Oral Presentation 9th Australasian Virology Society Meeting 2017

Insights into the assembly of the tombusvirus replicase: the role of co-opted host proteins and lipids (#1)

Peter Nagy 1 , Ching-Kai Chuang 1 , Kai Xu 1 , Judit Pogany 1
  1. University of Kentucky, Lexington, KENTUCKY, United States

Plus-stranded RNA viruses recruit cellular membranes and subvert cellular proteins involved in lipid biosynthesis to build viral replicase complexes (VRCs) and replication organelles. We use tombusviruses (TBSV), which are small (+)RNA viruses, as model plant viruses to study virus replication, recombination, and virus - host interactions using yeast (Saccharomyces cerevisiae) as a surrogate host.

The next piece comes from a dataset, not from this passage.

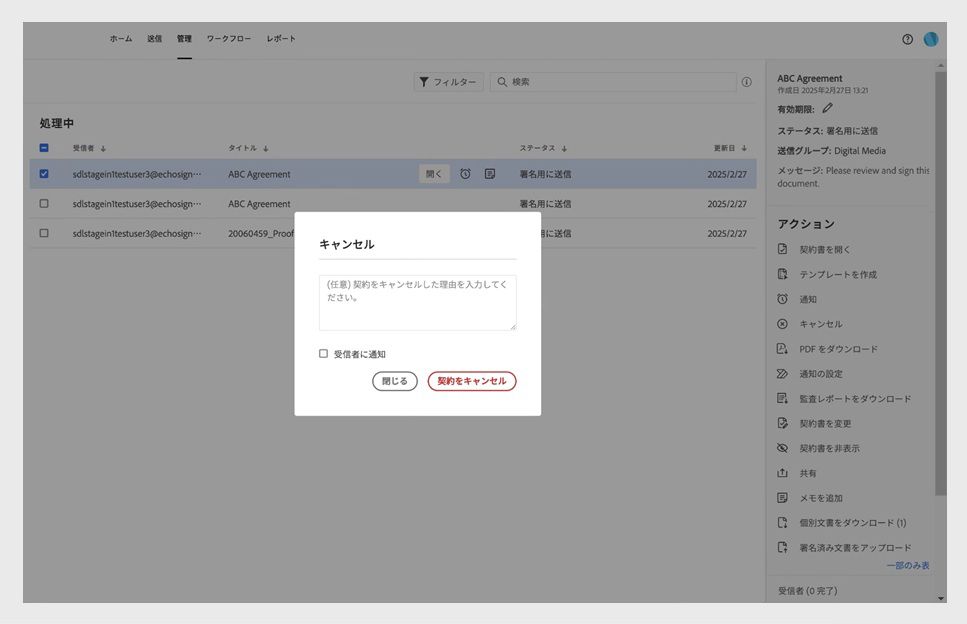
Task: Switch to the ホーム tab
Action: coord(120,38)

Several systematic genome-wide screens and global proteomic and lipidomic approaches have led to the identification of ~500 host proteins/genes that are implicated in TBSV replication. We characterized the role of a dozen co-opted host proteins, sterols and phosphatidylethanolamine in tombusvirus VRC assembly and viral RNA synthesis. We also present data that Tombusviruses induces the formation of membrane contact sites, where membranes are juxtaposed, to channel lipids to the replication sites. Using in vitro viral replication assay with artificial vesicles, we show stimulation of tombusvirus replication by PE and sterols. Finally, we show evidence that TBSV usurps the ESCRT machinery to form vesicle-like structures to build VRCs in a protected microenvironment involving peroxisomes, early endosomes and ER.